Microsoft on Wednesday delivered Windows SharePoint Services, a part of Windows Server 2003 that allows end users to set up Web sites for collaboration and information sharing.
The release of Windows SharePoint Services follows five months after Windows Server 2003. It ships later because of tight integration with Microsoft's Office System products, said Mike Fitzmaurice, technical product manager at Microsoft. Office 2003 is shipping to some customers, but will be officially launched on Oct. 21.
"The Office System makes heavy use of Windows SharePoint Services. Shipping early could have messed up a lot of the Office cross-application compatibility," he said.

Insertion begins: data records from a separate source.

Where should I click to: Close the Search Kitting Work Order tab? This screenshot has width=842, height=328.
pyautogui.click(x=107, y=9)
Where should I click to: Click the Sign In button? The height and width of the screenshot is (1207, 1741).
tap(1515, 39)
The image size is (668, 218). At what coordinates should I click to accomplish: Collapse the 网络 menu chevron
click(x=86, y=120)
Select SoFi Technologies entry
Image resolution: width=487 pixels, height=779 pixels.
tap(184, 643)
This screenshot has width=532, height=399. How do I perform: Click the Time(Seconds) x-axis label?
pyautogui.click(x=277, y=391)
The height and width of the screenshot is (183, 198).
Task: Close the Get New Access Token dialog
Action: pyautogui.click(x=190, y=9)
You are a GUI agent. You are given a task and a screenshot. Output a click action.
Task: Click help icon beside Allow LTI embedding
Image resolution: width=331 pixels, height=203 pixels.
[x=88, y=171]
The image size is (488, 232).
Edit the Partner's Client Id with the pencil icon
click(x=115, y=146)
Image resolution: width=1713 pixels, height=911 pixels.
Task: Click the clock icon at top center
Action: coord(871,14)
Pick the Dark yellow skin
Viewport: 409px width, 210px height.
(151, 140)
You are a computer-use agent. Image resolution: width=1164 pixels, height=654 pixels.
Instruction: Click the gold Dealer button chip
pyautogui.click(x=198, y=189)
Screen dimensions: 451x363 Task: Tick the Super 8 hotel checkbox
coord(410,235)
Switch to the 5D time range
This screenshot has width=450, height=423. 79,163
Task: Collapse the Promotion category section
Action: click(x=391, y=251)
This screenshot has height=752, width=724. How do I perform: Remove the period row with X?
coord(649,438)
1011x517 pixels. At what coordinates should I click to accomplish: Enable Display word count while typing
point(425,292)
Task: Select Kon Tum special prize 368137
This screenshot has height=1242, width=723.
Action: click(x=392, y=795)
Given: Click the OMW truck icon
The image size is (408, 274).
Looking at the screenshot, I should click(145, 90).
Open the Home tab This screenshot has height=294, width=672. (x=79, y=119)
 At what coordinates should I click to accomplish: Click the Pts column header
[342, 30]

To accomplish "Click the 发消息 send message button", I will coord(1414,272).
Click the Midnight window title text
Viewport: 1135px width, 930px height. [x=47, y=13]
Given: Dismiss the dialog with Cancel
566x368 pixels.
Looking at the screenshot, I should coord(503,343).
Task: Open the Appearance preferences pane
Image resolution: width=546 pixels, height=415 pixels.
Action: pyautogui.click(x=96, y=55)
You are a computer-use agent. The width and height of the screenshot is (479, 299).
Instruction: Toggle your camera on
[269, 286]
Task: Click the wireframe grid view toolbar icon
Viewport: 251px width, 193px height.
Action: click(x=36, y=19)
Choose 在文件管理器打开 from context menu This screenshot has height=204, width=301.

Enabling SharePoint Services on a Windows Server 2003 system will allow end users to easily set up Web sites either on the Internet or a closed intranet. These sites offer a number of collaboration tools, including file version management and check-in and check-out, discussion groups, task lists and calendaring, according to Microsoft.
The SharePoint Web sites are to become what file shares were before on a company network, Fitzmaurice said. "Users usually created a subdirectory on a file server somewhere. That is great for storing files, but not a great place for working together on files. SharePoint is file sharing taken to a new level," he said.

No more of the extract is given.